Moreover, Judge Bellacosa committed a crime of aiding and abetting unauthorized practice of law by having an unlicensed individual, his own "law clerk" who at that time did not have a law license, do "research" for him to put in footnotes into his complaint, mostly without any specifics, to a captive audience.

It is even more disgusting that the complaints were "bestowed" upon prosecutors in a luxury lake resort on a business day.  While complaining that at that time the New York State Court of Appeals had 5,000 cases per year, and that it was doing its job admirably, Judge Bellacosa considered it possible for himself to deviate from his duties and huge case load to not only complain to prosecutors about critics of the judiciary, but also to sic those prosecutors on those critics - by expressing a "hope" (at the beginning of the article) and giving a not-so-thinly veiled directive (at its end) to pursue attorneys-critics of the judiciary for disciplinary violations.

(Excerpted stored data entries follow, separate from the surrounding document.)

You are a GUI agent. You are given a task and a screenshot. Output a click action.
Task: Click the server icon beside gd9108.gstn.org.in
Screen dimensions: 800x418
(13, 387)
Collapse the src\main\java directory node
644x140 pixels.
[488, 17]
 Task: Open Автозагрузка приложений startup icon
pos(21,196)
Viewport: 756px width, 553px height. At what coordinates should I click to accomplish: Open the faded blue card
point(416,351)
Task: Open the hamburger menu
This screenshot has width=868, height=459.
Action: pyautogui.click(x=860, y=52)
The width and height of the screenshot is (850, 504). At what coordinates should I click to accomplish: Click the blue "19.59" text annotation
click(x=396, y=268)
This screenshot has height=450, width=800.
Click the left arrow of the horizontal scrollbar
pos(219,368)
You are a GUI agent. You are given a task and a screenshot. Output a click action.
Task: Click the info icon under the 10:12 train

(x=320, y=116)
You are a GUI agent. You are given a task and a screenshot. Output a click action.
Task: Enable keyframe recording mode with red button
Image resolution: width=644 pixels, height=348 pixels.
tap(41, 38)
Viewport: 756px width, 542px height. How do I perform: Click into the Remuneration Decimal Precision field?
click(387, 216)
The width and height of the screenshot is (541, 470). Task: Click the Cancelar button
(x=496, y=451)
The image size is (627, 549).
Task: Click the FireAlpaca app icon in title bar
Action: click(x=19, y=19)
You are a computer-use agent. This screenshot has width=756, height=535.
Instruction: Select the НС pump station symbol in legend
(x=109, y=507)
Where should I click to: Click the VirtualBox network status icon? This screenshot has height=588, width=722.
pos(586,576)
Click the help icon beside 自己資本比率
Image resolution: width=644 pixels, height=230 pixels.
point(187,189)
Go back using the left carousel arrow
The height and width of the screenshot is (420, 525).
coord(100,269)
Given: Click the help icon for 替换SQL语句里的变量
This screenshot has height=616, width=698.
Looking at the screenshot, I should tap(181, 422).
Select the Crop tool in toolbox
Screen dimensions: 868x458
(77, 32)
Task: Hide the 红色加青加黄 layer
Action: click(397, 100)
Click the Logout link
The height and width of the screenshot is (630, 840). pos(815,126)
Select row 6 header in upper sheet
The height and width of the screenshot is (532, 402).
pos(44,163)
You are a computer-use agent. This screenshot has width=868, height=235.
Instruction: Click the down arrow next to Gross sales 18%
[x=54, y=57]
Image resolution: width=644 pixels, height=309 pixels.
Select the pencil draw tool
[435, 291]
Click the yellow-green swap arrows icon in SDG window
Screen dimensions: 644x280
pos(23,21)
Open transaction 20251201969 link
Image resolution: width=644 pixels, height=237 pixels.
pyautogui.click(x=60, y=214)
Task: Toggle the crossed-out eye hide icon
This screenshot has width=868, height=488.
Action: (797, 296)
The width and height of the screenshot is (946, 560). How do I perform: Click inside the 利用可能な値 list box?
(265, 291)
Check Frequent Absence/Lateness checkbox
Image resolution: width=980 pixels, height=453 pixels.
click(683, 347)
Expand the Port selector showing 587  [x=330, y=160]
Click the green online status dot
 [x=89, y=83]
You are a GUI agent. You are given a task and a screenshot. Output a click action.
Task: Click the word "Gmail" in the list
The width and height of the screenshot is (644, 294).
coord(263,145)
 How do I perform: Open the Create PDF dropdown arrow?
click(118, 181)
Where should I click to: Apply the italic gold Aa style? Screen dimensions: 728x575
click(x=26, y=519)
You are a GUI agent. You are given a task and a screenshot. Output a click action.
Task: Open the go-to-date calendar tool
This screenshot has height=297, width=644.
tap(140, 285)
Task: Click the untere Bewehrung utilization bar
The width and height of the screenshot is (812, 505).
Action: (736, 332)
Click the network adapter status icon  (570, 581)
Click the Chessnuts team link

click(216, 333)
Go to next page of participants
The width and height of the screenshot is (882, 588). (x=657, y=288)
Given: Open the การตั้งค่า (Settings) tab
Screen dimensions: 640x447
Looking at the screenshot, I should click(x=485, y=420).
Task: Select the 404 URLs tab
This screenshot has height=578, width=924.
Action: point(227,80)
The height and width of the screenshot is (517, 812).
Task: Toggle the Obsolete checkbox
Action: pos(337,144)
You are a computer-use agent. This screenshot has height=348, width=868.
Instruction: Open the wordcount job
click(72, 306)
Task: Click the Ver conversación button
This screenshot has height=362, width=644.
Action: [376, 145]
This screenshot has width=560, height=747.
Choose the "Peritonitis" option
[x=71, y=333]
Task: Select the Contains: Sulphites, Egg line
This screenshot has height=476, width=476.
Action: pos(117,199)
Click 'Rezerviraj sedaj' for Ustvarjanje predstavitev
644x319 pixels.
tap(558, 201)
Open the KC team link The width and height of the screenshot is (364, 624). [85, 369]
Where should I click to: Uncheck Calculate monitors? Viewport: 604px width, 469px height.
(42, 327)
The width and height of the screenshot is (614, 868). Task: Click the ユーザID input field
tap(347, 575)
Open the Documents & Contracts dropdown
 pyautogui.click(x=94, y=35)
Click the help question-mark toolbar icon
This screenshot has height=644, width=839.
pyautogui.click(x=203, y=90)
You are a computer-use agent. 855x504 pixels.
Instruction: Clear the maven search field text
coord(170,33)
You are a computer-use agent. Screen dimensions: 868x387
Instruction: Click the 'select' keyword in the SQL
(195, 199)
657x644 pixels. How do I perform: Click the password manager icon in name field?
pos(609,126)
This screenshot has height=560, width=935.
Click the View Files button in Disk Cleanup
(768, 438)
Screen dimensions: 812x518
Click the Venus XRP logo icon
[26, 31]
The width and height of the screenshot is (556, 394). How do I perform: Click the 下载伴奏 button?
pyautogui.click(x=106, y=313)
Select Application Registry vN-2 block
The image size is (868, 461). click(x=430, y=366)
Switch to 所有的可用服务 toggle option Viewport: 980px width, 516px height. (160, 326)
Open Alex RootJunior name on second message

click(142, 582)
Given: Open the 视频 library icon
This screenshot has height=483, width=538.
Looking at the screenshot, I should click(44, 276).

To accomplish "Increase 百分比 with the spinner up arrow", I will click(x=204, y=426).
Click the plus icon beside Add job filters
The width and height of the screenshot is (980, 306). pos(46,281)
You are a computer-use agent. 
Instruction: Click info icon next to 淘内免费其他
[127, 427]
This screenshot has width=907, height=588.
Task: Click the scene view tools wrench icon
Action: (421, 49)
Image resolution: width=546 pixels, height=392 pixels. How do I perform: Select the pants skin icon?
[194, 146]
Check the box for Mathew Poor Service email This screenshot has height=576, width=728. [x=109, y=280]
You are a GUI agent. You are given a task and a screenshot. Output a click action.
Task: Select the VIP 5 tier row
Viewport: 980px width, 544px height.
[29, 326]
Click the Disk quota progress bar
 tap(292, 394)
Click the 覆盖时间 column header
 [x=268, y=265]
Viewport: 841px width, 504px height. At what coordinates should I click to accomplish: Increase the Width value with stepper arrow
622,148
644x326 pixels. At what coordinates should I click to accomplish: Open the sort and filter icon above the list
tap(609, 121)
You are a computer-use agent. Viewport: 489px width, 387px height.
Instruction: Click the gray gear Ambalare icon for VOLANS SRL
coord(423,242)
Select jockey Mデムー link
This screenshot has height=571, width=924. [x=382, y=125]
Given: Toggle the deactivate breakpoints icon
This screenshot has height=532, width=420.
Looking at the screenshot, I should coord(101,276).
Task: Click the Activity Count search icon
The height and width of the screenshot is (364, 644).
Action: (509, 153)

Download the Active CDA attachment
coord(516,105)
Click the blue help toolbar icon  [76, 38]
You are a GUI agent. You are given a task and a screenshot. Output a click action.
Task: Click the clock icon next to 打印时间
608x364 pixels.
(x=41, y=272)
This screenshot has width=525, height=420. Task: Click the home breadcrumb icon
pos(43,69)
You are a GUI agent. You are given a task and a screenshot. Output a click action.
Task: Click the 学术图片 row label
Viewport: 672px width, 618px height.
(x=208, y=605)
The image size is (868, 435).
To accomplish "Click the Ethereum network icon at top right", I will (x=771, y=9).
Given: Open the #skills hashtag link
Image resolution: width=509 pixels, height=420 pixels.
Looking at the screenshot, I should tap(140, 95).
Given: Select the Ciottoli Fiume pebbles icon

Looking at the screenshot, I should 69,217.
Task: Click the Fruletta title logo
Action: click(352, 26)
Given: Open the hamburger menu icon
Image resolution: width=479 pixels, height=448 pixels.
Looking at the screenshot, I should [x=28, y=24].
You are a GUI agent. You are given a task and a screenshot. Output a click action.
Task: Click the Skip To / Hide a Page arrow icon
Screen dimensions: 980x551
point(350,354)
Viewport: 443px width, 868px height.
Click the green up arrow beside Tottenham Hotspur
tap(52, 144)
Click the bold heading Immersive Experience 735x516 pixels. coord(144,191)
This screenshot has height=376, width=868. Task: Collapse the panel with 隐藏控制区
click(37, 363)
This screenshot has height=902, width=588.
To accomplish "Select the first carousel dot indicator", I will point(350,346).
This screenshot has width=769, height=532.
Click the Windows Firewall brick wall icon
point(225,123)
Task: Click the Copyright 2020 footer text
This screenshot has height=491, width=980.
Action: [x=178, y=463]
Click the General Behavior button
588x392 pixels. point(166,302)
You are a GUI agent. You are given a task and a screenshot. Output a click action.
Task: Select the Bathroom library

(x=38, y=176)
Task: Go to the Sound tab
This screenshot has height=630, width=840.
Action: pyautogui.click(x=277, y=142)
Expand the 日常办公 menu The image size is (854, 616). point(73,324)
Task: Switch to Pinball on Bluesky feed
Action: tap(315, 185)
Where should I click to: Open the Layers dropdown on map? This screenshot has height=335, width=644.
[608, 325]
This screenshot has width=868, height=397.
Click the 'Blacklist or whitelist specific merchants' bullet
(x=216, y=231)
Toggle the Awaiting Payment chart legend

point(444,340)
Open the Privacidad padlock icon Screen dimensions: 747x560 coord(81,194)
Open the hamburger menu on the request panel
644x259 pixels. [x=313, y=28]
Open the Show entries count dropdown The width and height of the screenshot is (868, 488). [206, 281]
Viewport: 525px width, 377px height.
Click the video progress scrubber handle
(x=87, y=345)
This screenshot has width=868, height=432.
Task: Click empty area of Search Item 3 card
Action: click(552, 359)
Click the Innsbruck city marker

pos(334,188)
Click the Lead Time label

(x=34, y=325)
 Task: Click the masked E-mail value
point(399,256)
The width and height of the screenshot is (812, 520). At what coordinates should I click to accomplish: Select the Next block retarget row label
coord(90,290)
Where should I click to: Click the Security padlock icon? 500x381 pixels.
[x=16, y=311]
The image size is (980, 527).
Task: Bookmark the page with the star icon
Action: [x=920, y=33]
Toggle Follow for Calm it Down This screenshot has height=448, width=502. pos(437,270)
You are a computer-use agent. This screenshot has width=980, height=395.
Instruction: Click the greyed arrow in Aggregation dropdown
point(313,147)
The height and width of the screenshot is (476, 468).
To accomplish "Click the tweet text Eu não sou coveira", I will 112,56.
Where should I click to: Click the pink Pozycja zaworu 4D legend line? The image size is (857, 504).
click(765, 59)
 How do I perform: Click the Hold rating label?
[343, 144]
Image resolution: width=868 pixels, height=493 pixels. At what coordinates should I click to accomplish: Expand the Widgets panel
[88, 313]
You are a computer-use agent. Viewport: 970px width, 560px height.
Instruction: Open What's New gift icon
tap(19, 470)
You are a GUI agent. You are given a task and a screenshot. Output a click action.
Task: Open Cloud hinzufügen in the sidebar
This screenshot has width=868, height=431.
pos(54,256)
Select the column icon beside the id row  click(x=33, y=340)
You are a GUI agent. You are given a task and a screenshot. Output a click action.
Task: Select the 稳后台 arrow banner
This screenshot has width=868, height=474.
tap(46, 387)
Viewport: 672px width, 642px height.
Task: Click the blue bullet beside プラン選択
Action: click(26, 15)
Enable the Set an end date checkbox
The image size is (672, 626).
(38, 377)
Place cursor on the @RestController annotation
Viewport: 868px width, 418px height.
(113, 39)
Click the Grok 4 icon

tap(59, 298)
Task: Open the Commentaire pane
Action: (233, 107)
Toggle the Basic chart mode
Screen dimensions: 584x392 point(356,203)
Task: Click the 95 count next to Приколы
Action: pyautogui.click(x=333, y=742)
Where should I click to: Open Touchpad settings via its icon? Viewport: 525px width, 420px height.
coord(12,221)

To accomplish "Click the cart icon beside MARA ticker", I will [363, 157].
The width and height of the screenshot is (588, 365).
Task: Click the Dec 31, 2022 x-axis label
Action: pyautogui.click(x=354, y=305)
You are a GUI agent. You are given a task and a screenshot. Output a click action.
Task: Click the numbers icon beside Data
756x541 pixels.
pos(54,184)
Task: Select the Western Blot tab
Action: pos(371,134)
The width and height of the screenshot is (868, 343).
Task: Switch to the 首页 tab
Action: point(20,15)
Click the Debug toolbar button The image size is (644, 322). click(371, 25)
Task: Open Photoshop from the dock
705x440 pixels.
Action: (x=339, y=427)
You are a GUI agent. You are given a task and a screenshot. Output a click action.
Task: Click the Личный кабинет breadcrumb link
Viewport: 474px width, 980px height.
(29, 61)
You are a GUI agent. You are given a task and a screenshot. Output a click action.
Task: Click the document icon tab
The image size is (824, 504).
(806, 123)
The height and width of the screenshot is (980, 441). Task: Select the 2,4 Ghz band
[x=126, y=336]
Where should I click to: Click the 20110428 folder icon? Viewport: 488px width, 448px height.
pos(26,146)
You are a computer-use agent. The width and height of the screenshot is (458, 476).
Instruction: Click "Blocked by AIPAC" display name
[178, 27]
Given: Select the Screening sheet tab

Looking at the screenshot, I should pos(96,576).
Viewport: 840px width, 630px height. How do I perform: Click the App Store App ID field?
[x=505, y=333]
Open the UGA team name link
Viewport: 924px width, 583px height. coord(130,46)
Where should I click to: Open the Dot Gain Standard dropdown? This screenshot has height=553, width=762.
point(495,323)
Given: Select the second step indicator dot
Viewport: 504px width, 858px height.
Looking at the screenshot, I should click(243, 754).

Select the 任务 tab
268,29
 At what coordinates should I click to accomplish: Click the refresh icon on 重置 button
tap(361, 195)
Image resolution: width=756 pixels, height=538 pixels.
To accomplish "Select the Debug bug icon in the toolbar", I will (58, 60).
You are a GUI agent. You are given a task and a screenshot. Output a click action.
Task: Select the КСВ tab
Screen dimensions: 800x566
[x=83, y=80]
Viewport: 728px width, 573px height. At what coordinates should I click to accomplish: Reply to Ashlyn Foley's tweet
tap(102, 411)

Judge Bellacosa was complaining about the "quality of criticism".  Like any judge would love criticism of himself and "his" court, given the criticism's high quality - in the eyes of the judge.

Judge Bellacosa was also raving about his own decision (made together with his friend Chief Judge Wachtler who by the time of the article was released from federal prison) where Wachtler and Bellacosa ordered competitor of Wachtler's family members in NYC construction business to cut off 12 stories of a completed residential skyscraper, see Parkview Associates v. City of New York ,71 N.Y.2d 274 (1988).

Let's not forget that Sol Wachtler, Bellacosa's buddy, came to power and dragged Bellacosa into the same power, through the money of his wife's uncle, Alvin Wolosoff, a construction magnate from NYC, and thus a competitor of the developer whose building Bellacosa and Wachtler ordered destroyed.  Obviously, Bellacosa not only did not feel any shame about that case, where he had the power to refuse to order demolition of the already constructed residential building because the mistake in the building permit was the City's and not the developers.  No, Bellacosa obviously was proud of that case, "in awe" of his own power, and considering himself some sort of a king whose "independence" from the law must be safeguarded as a "crown jewel", safeguarded from any criticism, and at whose direction anything can happen, law or no law, justice or no justice.

Bellacosa was obviously relishing in his own power when telling the prosecutors at that luxury resort:

1) I do not care what the topic of this conference is, I would rave about what I want;
2) I want to rave about criticism of me, my buddy Wachtler and "my" court;
3) I can do anything, even cut off stories off completed residential buildings to hurt competitors of another judge's family members; and
4) I demonstrate my power in front of you, the cattle, the captive audience, whose licenses I regulate, so that you know that when I demand pursuing my critics - you listen.

When I see posts on social media where people from other countries are "in awe" of how the 1st Amendment is honored and cherished, re-read this piece of "scholarship".

Consider the sickeningly self-praising lofty language of this courtier-judge.

Consider the name-calling of professors who dared to do what the judge didn't - the actual, real academic scholarship about the court.  Professors Judge Bellacosa demeaned were Professor Bonventre of Albany Law School and professor Luke Bierman pointing out that Judge Bellacosa switched his views as to whether and how the judiciary should be criticized - from claiming that the judiciary must be criticized and its actions scrutinized as if it is operating in a "glasshouse", to threats of disciplinary action against attorneys for criticism of judges and chest-thumping about his own power to lop off 12 stories off residential skyscrapers, despite the fact that that same skyscraper was built according to a valid building permit.

Of course, if Bellacosa's sensitivity as to criticism was so fragile, he should have been removed from the bench the moment the law review article was published.

Of course, he wasn't.


This law review article, I understand, was some kind of a judicial Manifesto of an open hunt on critics of the judiciary.

I encourage my readers to read it and consider the doublespeak, the implications, the language and the threats.